Textauszug
----
Kreis Herford. Die Corona-Pandemie ist für viele Menschen eine Belastung: Finanziell, sozial und psychisch. Der Sozialpsychiatrische Dienst (SpD) des Kreises Herford bietet psychisch Erkrankten und Menschen in akuten Krisen Hilfe an - inzwischen seit 40 Jahren. Seit einiger Zeit leitet ihn Claudia Werk. Zusammen mit der Psychiatrie- und Suchtkoordinatorin Michaela Rolf will sie Hilfesuchende ermutigen, den SpD zu kontaktieren.
Ängste, Depressionen, Burn-out, Sucht, Suizidgedanken, Traumata, Gewalt, Trennungen und akute Krisen bei psychischen Erkrankungen: Das sind alles Gründe, warum sich Betroffene an den Sozialpsychiatrischen Dienst wenden. Häufig nehmen auch Angehörige, Freunde, Partner, Nachbarn oder Arbeitgeber auffälliges oder besorgniserregend verändertes Verhalten wahr und rufen an.
Manchen Betroffenen ist der Sozialpsychiatrische Dienst über Jahre eine wichtige Stütze
Der Sozialpsychiatrische Dienst berät dann, bietet Gespräche in den SpD-Räumen oder bei den Anrufern Zuhause an. Wenn nötig begleitet er Betroffene bis hin zur stationären Behandlung. Rund 9.000 Gespräche führt er jährlich. Wenn eine akute Selbst- oder Fremdgefährdung vorliegt, dauern die Kriseneinsätze zum Teil mehrere Stunden. Viele begleitet der SpD auch über Jahre und Jahrzehnten.
Das Krisentelefon des Sozialpsychiatrischen Dienstes ist montags bis donnerstags von 8.30 bis 17 Uhr, freitags von 8.30 bis 20 Uhr sowie samstags, sonntags und an Feiertagen von 12 bis 20 Uhr unter Tel. (0 52 21) 13 16 08 erreichbar. Die Beratung ist kostenfrei und vertraulich. Die Gespräche unterliegen der Schweigepflicht.
Neben der individuellen Unterstützung macht der SpD Angebote zur Teilnahme an Gruppen, in denen sich Betroffenen austauschen, beispielsweise Psychose-Erfahrene oder Menschen mit psychischen Erkrankungen. Geplant ist eine weitere Gruppe für psychisch erkrankte Eltern. „Pandemiebedingt müssen die Angebote leider pausieren. Umso wichtiger ist aber, das Gesprächs- und das Telefonangebot noch bekannter zu machen", sagt Sozialdezernent Norbert Burmann.
----
Liste der Einträge
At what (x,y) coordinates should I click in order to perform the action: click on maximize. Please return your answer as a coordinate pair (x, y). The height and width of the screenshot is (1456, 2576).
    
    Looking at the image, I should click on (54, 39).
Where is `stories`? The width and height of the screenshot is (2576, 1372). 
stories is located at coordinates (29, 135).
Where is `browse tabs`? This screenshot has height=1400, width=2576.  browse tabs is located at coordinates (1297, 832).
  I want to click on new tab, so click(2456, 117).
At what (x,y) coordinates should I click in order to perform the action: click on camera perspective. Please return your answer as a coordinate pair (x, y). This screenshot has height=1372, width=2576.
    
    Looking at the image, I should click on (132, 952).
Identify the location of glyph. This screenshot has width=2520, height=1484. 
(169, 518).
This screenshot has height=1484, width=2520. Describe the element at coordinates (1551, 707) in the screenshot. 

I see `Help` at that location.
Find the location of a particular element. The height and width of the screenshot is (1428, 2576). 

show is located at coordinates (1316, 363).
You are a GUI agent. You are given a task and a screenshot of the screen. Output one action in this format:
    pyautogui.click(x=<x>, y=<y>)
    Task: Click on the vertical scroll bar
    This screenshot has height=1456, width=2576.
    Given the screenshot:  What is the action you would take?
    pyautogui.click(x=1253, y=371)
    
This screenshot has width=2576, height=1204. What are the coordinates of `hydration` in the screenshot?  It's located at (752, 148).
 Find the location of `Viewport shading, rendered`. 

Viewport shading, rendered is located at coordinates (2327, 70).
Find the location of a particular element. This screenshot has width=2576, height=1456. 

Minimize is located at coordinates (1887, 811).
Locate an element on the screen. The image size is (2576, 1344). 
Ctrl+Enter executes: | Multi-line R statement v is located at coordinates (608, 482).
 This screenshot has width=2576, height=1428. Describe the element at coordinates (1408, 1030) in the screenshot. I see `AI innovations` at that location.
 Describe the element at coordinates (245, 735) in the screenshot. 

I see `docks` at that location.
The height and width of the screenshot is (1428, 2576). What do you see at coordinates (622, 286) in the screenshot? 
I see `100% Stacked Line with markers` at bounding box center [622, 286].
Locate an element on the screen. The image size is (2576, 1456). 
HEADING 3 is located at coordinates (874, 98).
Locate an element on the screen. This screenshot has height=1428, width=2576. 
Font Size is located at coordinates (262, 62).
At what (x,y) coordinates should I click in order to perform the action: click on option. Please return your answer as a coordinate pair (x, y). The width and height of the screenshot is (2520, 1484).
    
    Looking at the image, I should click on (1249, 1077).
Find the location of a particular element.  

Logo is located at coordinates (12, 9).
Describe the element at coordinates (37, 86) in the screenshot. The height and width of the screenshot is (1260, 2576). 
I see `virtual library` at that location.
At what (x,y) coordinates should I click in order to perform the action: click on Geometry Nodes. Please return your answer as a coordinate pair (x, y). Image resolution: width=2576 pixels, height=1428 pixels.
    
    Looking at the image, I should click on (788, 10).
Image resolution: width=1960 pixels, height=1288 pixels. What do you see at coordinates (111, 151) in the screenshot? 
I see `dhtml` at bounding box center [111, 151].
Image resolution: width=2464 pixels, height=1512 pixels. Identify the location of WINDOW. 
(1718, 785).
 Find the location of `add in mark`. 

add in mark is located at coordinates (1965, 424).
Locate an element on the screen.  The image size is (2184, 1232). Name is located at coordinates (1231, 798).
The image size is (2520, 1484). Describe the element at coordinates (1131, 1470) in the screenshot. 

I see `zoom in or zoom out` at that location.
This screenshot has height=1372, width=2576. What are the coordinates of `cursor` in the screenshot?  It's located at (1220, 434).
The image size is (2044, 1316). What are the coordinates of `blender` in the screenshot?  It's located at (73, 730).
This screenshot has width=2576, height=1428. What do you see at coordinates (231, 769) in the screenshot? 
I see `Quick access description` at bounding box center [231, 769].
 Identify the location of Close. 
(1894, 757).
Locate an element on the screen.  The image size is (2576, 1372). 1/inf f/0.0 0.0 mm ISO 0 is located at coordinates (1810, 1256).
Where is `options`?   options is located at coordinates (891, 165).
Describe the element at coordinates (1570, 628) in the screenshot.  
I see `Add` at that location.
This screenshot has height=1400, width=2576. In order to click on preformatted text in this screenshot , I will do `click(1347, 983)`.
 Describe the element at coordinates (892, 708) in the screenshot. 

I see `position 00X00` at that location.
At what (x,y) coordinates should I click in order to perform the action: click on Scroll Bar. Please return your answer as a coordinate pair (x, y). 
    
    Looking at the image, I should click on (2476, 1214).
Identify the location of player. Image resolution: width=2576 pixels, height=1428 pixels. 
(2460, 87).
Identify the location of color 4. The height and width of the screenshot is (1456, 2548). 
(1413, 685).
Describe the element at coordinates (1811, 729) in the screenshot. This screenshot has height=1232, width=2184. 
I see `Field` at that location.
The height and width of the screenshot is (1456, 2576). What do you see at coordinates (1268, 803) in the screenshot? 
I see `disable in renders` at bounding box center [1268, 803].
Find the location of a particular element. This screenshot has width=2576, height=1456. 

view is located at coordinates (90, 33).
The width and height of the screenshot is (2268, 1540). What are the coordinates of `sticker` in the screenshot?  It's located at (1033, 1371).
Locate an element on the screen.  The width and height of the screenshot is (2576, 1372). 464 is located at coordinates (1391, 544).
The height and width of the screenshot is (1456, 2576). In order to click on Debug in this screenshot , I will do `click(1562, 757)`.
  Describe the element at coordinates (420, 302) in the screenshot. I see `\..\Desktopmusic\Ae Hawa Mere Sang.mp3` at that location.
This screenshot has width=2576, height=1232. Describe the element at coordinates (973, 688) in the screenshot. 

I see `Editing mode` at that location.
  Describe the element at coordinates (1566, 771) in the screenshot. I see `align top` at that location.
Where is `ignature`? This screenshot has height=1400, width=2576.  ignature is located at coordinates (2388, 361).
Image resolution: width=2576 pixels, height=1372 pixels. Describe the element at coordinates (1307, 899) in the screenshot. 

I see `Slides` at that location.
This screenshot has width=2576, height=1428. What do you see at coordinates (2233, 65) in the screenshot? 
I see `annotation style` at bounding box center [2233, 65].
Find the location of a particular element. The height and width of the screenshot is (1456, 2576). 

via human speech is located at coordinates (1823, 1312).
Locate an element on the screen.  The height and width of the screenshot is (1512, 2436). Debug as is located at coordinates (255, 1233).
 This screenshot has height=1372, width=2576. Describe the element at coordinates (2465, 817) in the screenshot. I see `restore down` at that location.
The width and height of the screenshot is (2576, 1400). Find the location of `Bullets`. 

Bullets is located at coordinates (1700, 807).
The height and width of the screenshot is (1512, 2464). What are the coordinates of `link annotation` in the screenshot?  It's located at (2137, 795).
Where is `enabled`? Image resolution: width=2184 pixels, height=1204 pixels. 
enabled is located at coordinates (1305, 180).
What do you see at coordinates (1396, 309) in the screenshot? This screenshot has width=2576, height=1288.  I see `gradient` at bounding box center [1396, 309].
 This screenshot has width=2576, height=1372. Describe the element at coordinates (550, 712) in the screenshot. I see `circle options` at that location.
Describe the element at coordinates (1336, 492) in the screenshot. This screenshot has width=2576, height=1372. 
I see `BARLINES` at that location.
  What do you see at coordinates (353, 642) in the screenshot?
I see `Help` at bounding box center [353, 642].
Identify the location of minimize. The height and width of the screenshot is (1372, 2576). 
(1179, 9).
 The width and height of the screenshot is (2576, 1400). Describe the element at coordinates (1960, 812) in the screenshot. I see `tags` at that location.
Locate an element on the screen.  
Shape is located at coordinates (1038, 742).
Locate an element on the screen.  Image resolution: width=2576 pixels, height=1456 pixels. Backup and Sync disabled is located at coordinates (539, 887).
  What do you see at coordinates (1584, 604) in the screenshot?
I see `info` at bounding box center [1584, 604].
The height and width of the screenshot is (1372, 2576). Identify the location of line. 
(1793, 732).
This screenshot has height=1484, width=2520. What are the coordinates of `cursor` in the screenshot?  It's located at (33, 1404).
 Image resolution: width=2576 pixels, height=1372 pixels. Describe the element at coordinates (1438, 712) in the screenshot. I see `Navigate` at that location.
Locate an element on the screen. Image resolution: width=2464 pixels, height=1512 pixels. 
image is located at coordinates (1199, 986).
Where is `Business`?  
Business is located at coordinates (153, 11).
----
Aufgaben zum Text
#1 Gib aus dem Text über den Sozialpsychiatrischen Dienst einen Abschnitt wörtlich wieder: Setze bei den Worten "Kreis Herford. Die" ein und ende nach den Worten "und rufen an.".
#2 Wie viele Gespräche führt der Sozialpsychiatrische Dienst laut dem Text über den Sozialpsychiatrischen Dienst jährlich?
#3 Setze den Text über den Sozialpsychiatrischen Dienst im Anschluss an seinen letzten Satz fort.
Für die Bearbeitung sind die Einträge ohne Bedeutung.

Lösungen
#1
Kreis Herford. Die Corona-Pandemie ist für viele Menschen eine Belastung: Finanziell, sozial und psychisch. Der Sozialpsychiatrische Dienst (SpD) des Kreises Herford bietet psychisch Erkrankten und Menschen in akuten Krisen Hilfe an - inzwischen seit 40 Jahren. Seit einiger Zeit leitet ihn Claudia Werk. Zusammen mit der Psychiatrie- und Suchtkoordinatorin Michaela Rolf will sie Hilfesuchende ermutigen, den SpD zu kontaktieren.
Ängste, Depressionen, Burn-out, Sucht, Suizidgedanken, Traumata, Gewalt, Trennungen und akute Krisen bei psychischen Erkrankungen: Das sind alles Gründe, warum sich Betroffene an den Sozialpsychiatrischen Dienst wenden. Häufig nehmen auch Angehörige, Freunde, Partner, Nachbarn oder Arbeitgeber auffälliges oder besorgniserregend verändertes Verhalten wahr und rufen an.

#2 Rund 9.000 Gespräche.

#3
In jeder Stadt und Gemeinde im Kreis können die Mitarbeiter beraten
Das Team des Sozialpsychiatrischen Dienstes besteht aus elf Mitarbeitern aus Psychiatrie und Psychotherapie, Psychologie, Sozialarbeit und Sozialpädagogik, Krankenpflege und Verwaltung. Es ist regional organisiert, so dass es in allen Städten und Gemeinden des Kreises jederzeit eine Beratung anbieten kann.
Claudia Werk ist seit Februar 2021 die neue Abteilungsleiterin des Spd, der an das Gesundheitsamt angeschlossen ist. Für sie ist es eine der "vielfältigsten und zugleich schönsten Herausforderung im psychiatrischen Arbeitsbereich“, sagt die Fachärztin für Psychiatrie und Psychotherapie. Bereits 1999 war sie während ihrer Weiterbildungszeit beim Sozialpsychiatrischen Dienst Herford, 2005 kehrte sie als Fachärztin zurück in den Kreis.
Die vielen Veränderungen, die die Corona-Pandemie mit sich gebracht hat, seien besonders für psychisch labile Menschen nicht einfach. „Die Nachfrage nach therapeutischer Hilfe steigt. Dabei sind die psychischen Folgen, die die Pandemie mit sich bringt, noch nicht vollständig erkennbar.“
Ohnmacht, Hilflosigkeit und Kontrollverlust in der Pandemie führen Menschen in die Krise
Bei vielen habe die Pandemie ein Gefühl von Ohnmacht, Hilflosigkeit und Kontrollverlust ausgelöst. Es gebe aber auch ein entgegengesetzte Phänomen, sagte Werk kürzlich: Einige, die sich in ihrer Ohnmacht vor der Pandemie allein gefühlt hätten, erlebten jetzt, dass es nun anderen so gehe und fühlten sich eher einer Gesellschaft zugehörig.
Michaela Rolf, die Psychiatrie- und Suchtkoordinatorin des Sozialpsychiatrischen Dienstes ist, betont, dass die Zeiten des Krisenthelefons weiter ausgeweitet werden sollen. Das Angebot besteht seit April 2020 auch an Wochenenden und Feiertagen, seither steigt die Anzahl der Anrufe kontinuierlich.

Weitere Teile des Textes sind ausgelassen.